Blogger: Joan Poirier, “The Worrier Princess”
So for all of you that follow the “Feels”, you have bared witness to my last few posts with a focus on anxiety, depression, and all of the horribly debilitating side effects of that. You have heard about my family strife, the woes of my heart, and my struggle to just get through a day, a week, a month…. For March, the “Feels” has focused on “Me-Ness”, offering up daily inspirations and things you can and should be doing to care for yourself. Anyone who knows me knows that I am obsessed with TED Talks. They are my go-to for a multitude of reasons. I seek and watch them for inspiration, hope, joy, laughter, understanding, and most importantly knowledge and growth of self. To celebrate my “Me-Ness”, I have compiled a list of my top five TED Talks that inspire me, give me hope, teach me something, or just sometimes, make me laugh or feel less alone. These are talks I have bookmarked, and I have watched multiple times and can quote, and do quote, on a regular basis. The speakers and the topics have resonated or moved me in some strong way that I repeatedly revert back to them. I hope that you all can find some resonance in them too. Sometimes the comfort comes from knowing that we are not alone.

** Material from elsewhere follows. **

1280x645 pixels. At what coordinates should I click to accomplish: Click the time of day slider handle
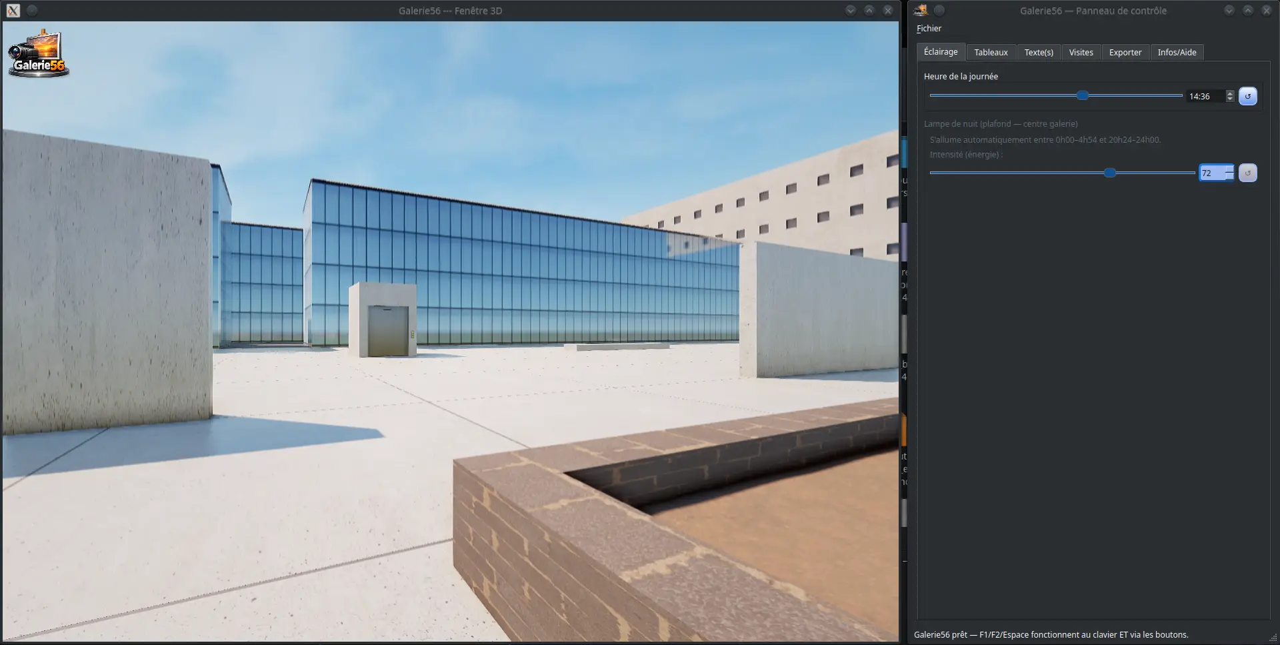[x=1083, y=95]
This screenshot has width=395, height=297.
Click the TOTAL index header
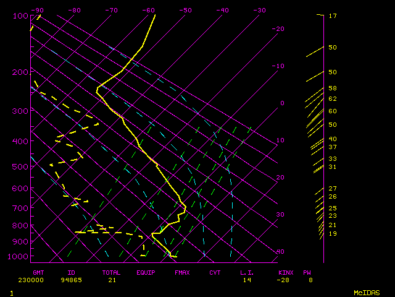pos(111,272)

Brene Brown – Listening to Shame
She is number one, and if you make it to the end of my list, you will see she appears twice. She is not only an amazing speaker, but has made a career out of studying the parts of human nature none of us want to talk about and starts the conversation. Things like shame and vulnerability. What? Who talks about that?!… she does and does so in a way that makes it almost comforting.

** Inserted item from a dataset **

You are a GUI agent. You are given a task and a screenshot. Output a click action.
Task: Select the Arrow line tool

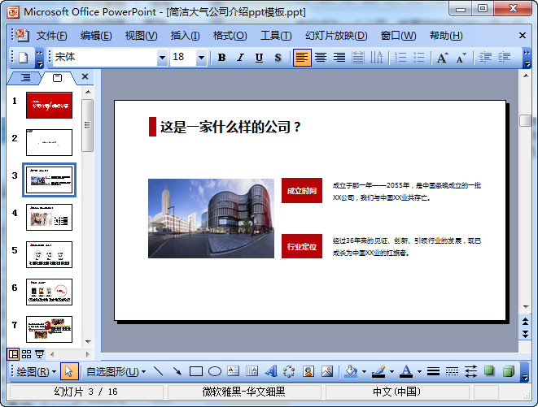pyautogui.click(x=177, y=371)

She has a great way of simplifying what shame is. “Shame drives two big tapes — “never good enough” — and, if you can talk it out of that one, “who do you think you are?” The thing to understand about shame is, it’s not guilt. Shame is a focus on self, guilt is a focus on behavior. Shame is “I am bad.” Guilt is “I did something bad.” How many of you, if you did something that was hurtful to me, would be willing to say: “I’m sorry. I made a mistake?” How many of you would be willing to say that? Guilt: I’m sorry. I made a mistake. Shame: I’m sorry. I am a mistake.

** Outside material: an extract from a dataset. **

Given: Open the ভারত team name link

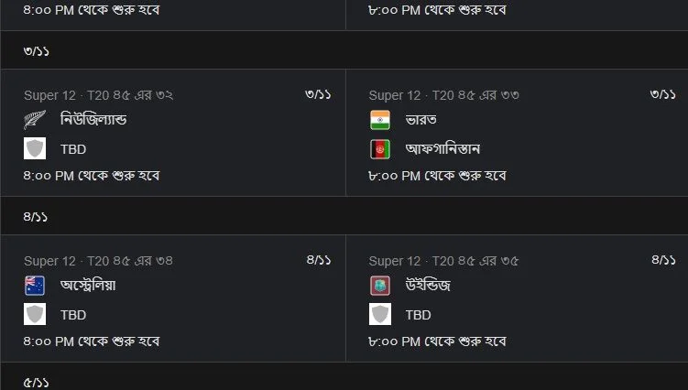Looking at the screenshot, I should 421,120.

Andrew Solomon- Depression, the Secret We Share
Andrew Solomon is a genius. On so many levels. The more I learn about him, and read what he has to say, the more I am convinced he is of a superior intelligence to any of us, and just might be an alien. But jokes aside, if you have ever suffered from depression, or anxiety, you will find comfort in the knowing that you are not alone, that someone does understand, and though treatments today are sorely overlooked, and lacking, there is above all things HOPE.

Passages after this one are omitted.